Description of the task
Nothing is needed except the lines below that run from the one with "Task: Open the" through the one with "1360x621 pixels.", repeated exactly.

====== Dataset records

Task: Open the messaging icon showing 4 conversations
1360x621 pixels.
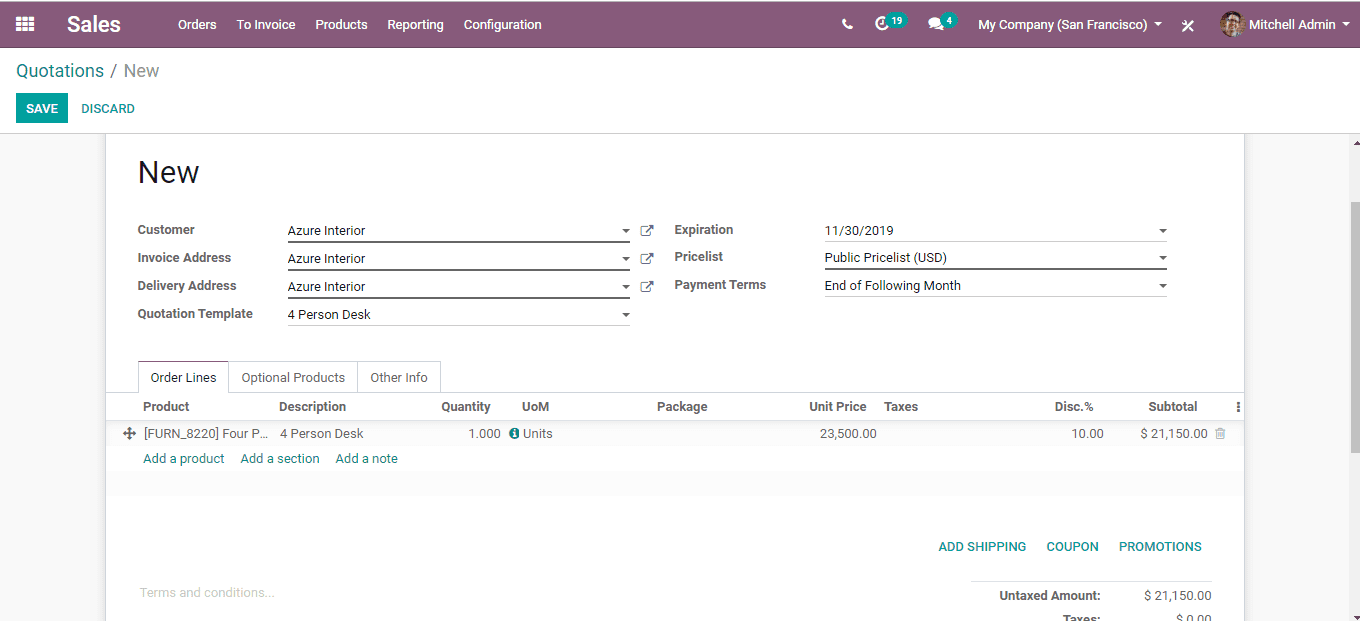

============
====== Dataset records

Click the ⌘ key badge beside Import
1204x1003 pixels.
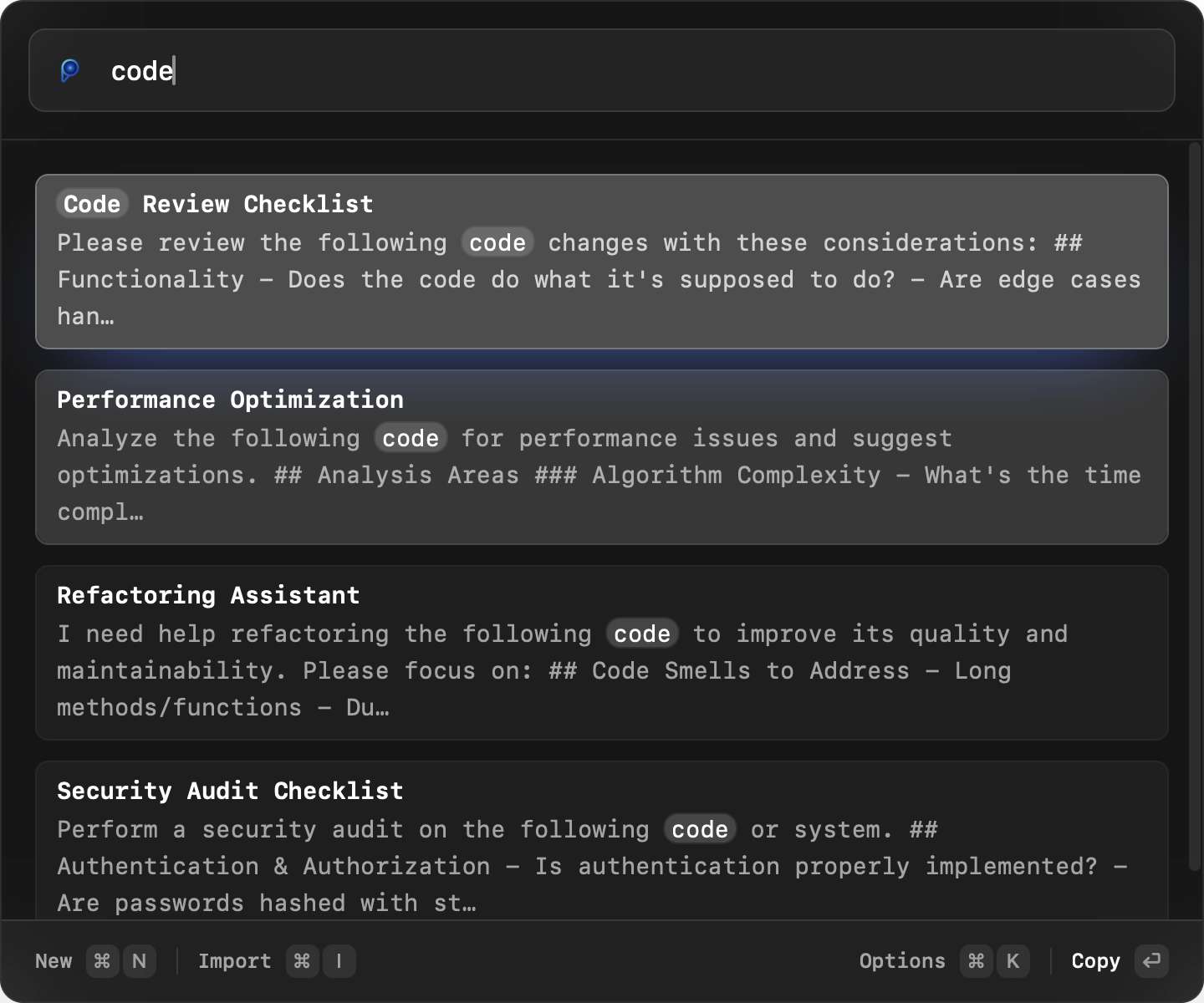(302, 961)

============
====== Dataset records

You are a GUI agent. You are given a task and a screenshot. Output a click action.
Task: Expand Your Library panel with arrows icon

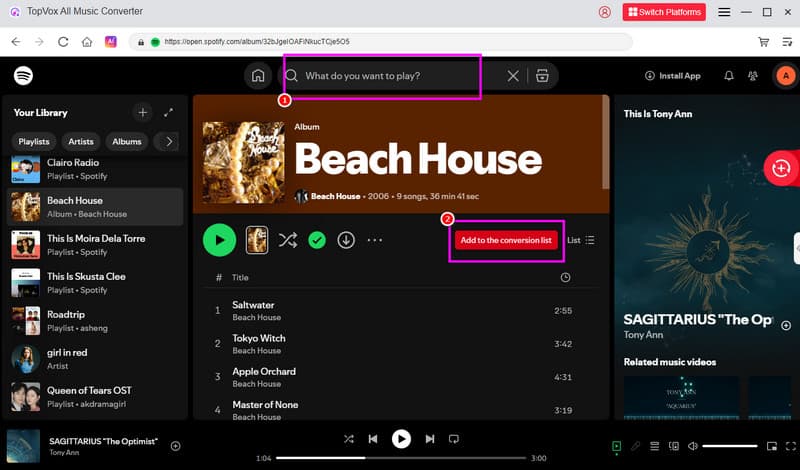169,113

============

Response for this exercise
Task: Open the messaging icon showing 4 conversations
1360x621 pixels.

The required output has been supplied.